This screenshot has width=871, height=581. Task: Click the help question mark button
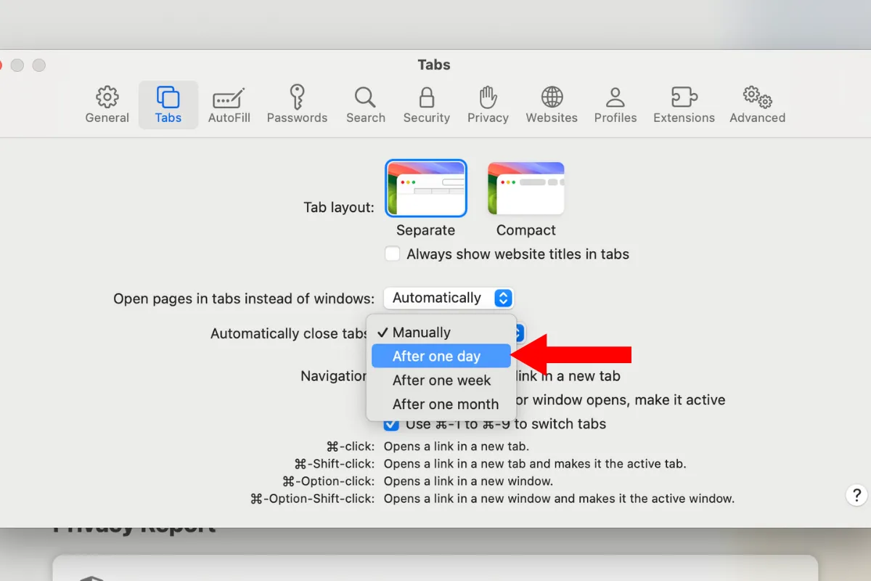click(856, 495)
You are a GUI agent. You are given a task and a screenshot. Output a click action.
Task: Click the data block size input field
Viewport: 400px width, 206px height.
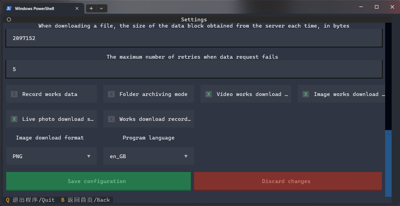coord(194,38)
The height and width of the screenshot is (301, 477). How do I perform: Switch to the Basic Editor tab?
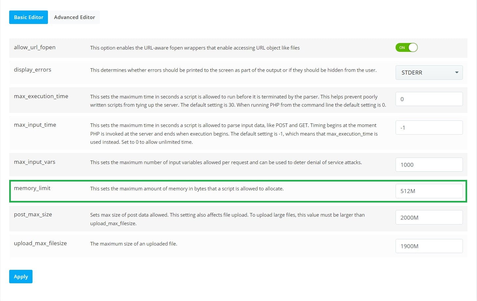pos(29,17)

• [TASK TO CARRY OUT]
Can you pull out every line above word for word and leave the pictures out of your answer?

• [FINISHED ANSWER]
This screenshot has width=871, height=581. Task: Click the help question mark button
click(856, 495)
You are a GUI agent. You are given a task and a screenshot. Output a click action.
Task: Click the data block size input field
Viewport: 400px width, 206px height.
coord(194,38)
The height and width of the screenshot is (301, 477). How do I perform: Switch to the Basic Editor tab?
pos(29,17)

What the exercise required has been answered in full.